I have been looking and I cannot find one. A master list of all healthcare insurance carriers and their categorization into core payor classes. During my search I built my own, and of course I have general standard categories, but I also have client-specific and state-specific categories. Through this regular process of additions and updates of my master payor mapping, I have come up with tips around building your own, and theories why there likely will never been a true master payor mapping across all insurance carriers.
TIP ONE: Developing Core Payor Categories
I personally like tiering in my payor mappings. For my table I use 4 levels.
Level 1: Core categories of Government, Commercial, Self Pay, Charity, Interest, Exclude/Remove
Level 2: Splitting of Government payors into categories of Medicare, Medicaid, Tricare/Champus/VA.
Level 3: Splitting out of core Commercial payors to BUCAH* vs general Commercial, and then splitting of Medicare into Traditional vs Managed, splitting of Medicaid into State and Out of State. Finally, pulling out any client-specific special payor categories.
Level 4: At this final level we can split out the BUCAHs into the three sub-plans of Managed Medicare, Managed Medicaid, and general Commercial. Splitting out Supplemental plans might be good for your organization if you have to track payor reimbursement shifts. Splitting out any Workers Comp and Auto.
You will most often use something like a payor mapping level 3 for financial reporting and/or inventory analysis. However, the other categories greatly help sort and roll up or down the data for any needs.
Quick side tangent.
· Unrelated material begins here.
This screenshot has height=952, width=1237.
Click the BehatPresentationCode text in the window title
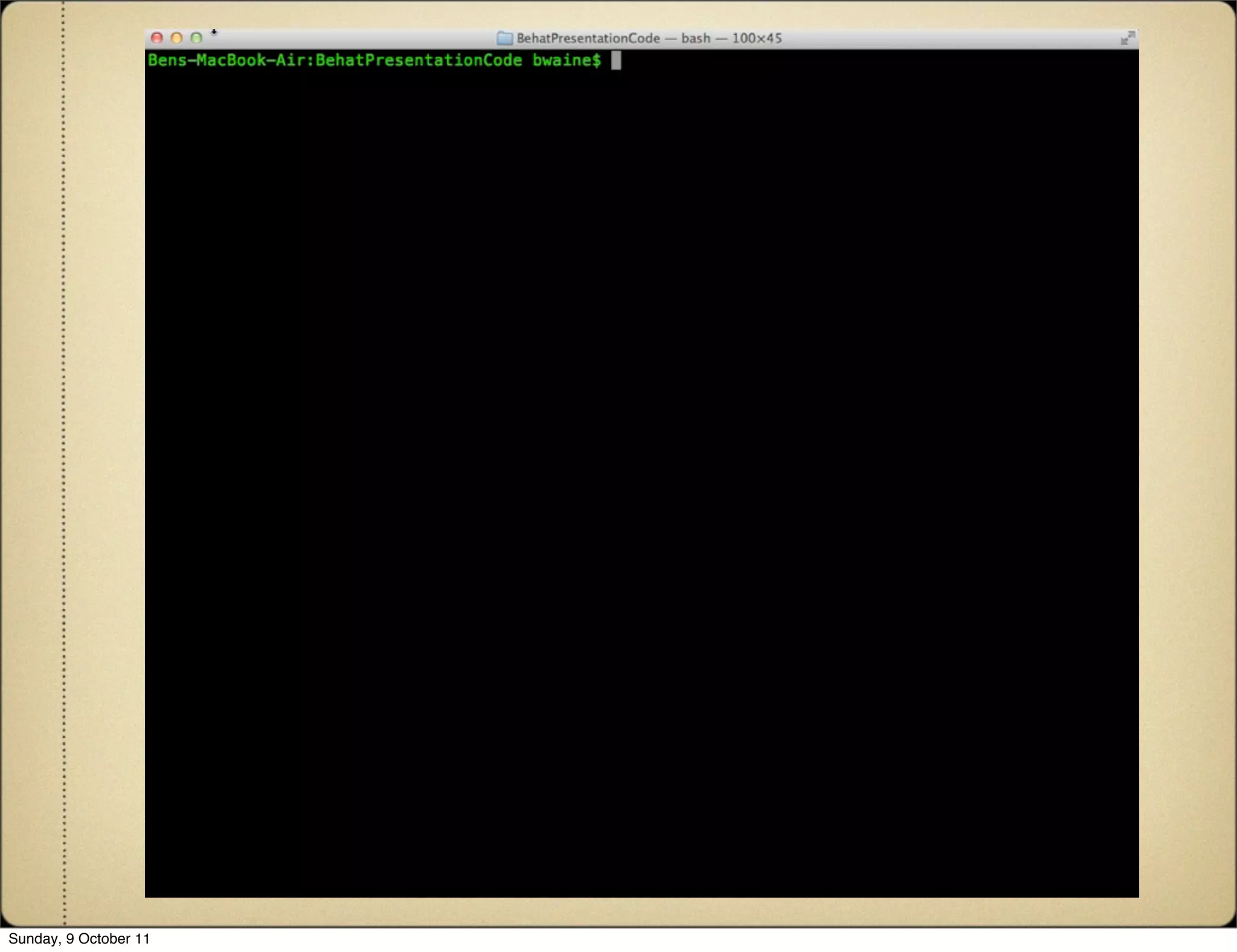(588, 39)
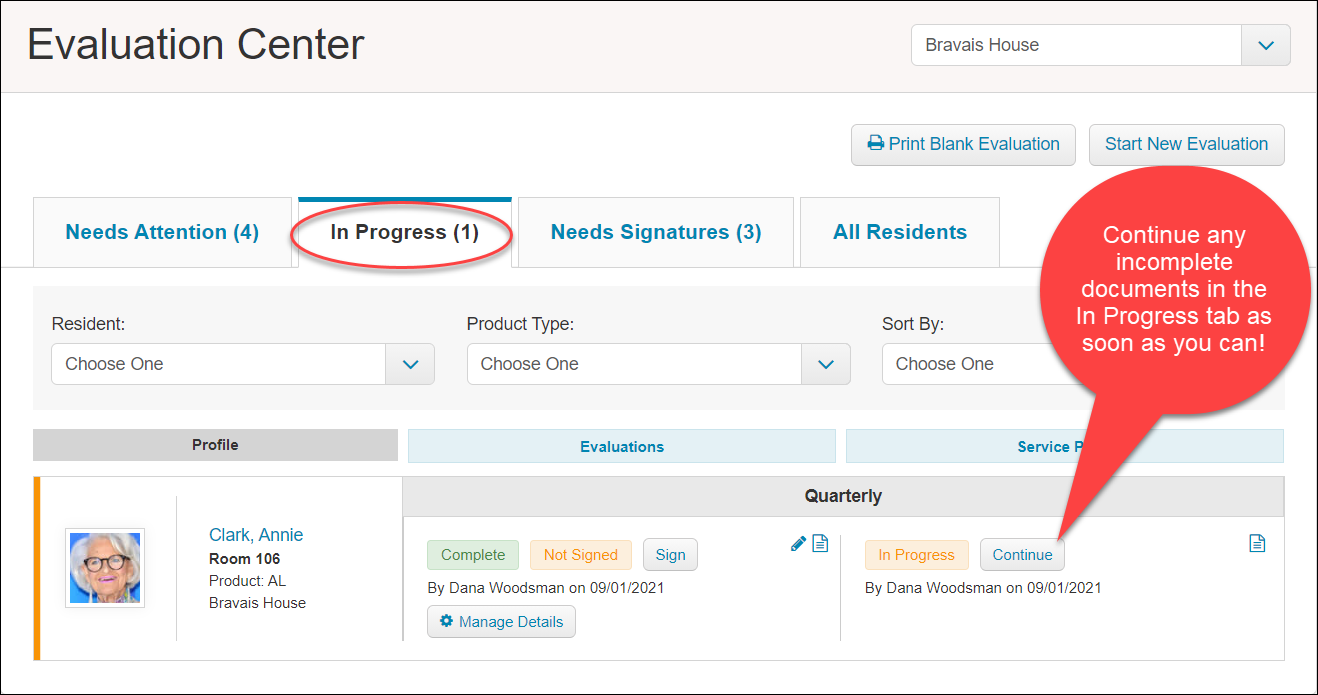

This term, "*BUCAH". You may have seen it also as "BUCA", I added the "H" at the end because it just makes sense. These are the national payors that rule the markets outside of Medicare and Medicaid. They are major plan administrators and you will always have two or three that make up the largest percentage of your payor mix outside of core government payors.
B - Blue Cross Blue Shield (BCBS)
U - United Healthcare (UHC)
C - Cigna
A - Aetna
H - Humana
TIP TWO: Obtaining Payors to Map
Start internally with your own data sets. Pull every payor category column from your database: Primary Carriers, Secondary Carriers, Current Carrier, Parent Insurance, etc. Next pull from any clearing house you can find a payor list (examples: Availity, Change Healthcare, Waystar, etc). Finally, and especially important if your service line is external to the facility (example: ProFee billing), get a master mapping from any facility where you receive data.
Make sure you get with your financial/analytics teams to look at reimbursement trends if a payor looks mixed or if there is something the team tracks separately, such as a special payor category. If you want the mapping to be useful, you have to make it work for everyone in a way they can easily understand.
TIP THREE: Start Manually Mapping
It is very tedious the first time. Some of these tables will help, but there are numerous internet searches and remapping that will have to take place to get it right. Make sure you do not remove any variations on spelling, punctuation, or spacing. These errors come over in facility feeds due to human error in the registration space, they will always come over so it is best to just keep mapping them.
There will be times you need to remap a set of payor lines, these categories I have were not determined on first pass. They grew and changed as our market and clients grew and changed. Today most payors we map are general commercial plans. But we still map every month at minimum. My master now has more than 37 mapping categories across the four levels, with around 18,000 payor lines.
Why Create Your Own Mapping?
Here is a secret, no one has it right. In the healthcare insurance world, each billing entity, revenue cycle vendor, payor clearinghouse and facility have their own special sauce for mapping. On top of that, each year "mom and pop" payors, auto and workers comp, and new plans flood the market requiring a new set of mappings. I would like to think that somewhere out there is a beautiful registry that has every insurance (healthcare or otherwise), but I have yet to find one. So, happy hunting, or in the meantime, happy mapping. I hope this info is helpful or insightful and allows you to build some structure into your data and reporting.